System Crash: No Boot Device - Crash happened after or during "Qubes Backup"

Hi, an hour ago I came back to my office and saw on my Laptop’s screen in big letters: “No Boot Device”. That means that during last night’s Qubes Backup the system crashed, but wouldn’t know why. Before I started the backup I did shutdown all Qubes except of sys-usb and dom0 of course. I use sys-usb to mount the external USB disk on which I do the backups. That never happened before in the last 3 months.

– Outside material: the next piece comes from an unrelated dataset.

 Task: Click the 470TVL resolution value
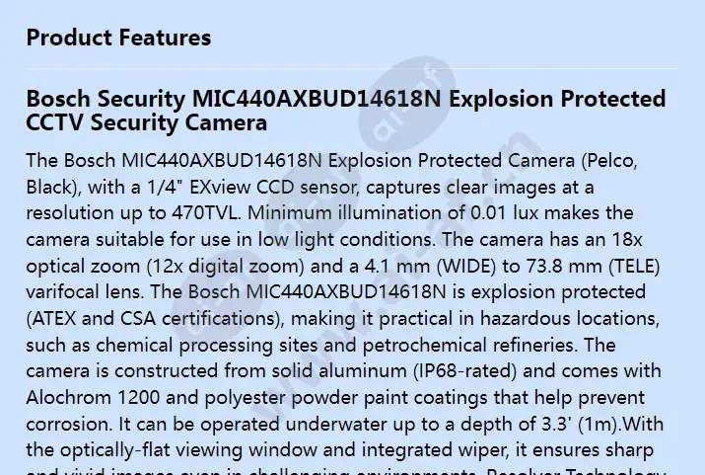[x=204, y=213]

I think for some reason grub got corrupted. So, I started Tails and the partitions are all there. So what I think I have to do is to re-install grub. I found this document http://qubes-os.org/doc/mount-from-other-os/ which tells me how to mount the partition so that I could chroot into it. But since I’m not so accustomed with Xen I don’t know how to re-install grub.

Any help would be highly appreciated.

System in question is described in the below post, which is the HCL + support files I contributed a couple of days ago:

Disk-layout:

Blockquote
root@amnesia:~# lsblk -f
NAME FSTYPE LABEL UUID FSAVAIL FSUSE% MOUNTPOINT
loop0 squashfs 0 100% /lib/live/mount/rootfs/filesystem.squashfs
loop1 squashfs 0 100% /lib/live/mount/rootfs/4.10.squashfs
sda
└─sda1 crypto_LUKS 5f0e319c-69a8-4e05-b37b-02ad1d5e4857
sdb
├─sdb1 vfat TAILS 0DBD-4495 6.6G 18% /lib/live/mount/medium
└─sdb2 crypto_LUKS 3ada973a-c2c0-487a-ab91-4b4afde32a2c
└─TailsData_unlocked
ext4 TailsData b086637e-f95f-4a8c-8556-565955d03936 45.5G 1% /live/persistence/TailsData_unlocked
nvme0n1
├─nvme0n1p1 vfat DD8A-3C1A
├─nvme0n1p2 ext4 c48bdfce-3a74-43c8-996f-b3a7cd9021a2
└─nvme0n1p3 crypto_LUKS 66de607a-b7e1-4bde-a3db-a4f6d7100a8c

It must have happened during backup because the latest backup file is corrupt. I can’t untar it.

Could rebuild the fs-tree but the EFI rebuild didn’t help. Still no bootable device. I did a fresh install and try to restore.

I still haven’t an idea what could have caused such a system crash. There was only dom0 and sys-usb running. sys-usb to hold the backup medium and dom0 ran the backup. So, only read access on the disks. How can that corrupt the boot record?

Is it possible that you ran out of disk space (on the main drive on which Qubes is installed)?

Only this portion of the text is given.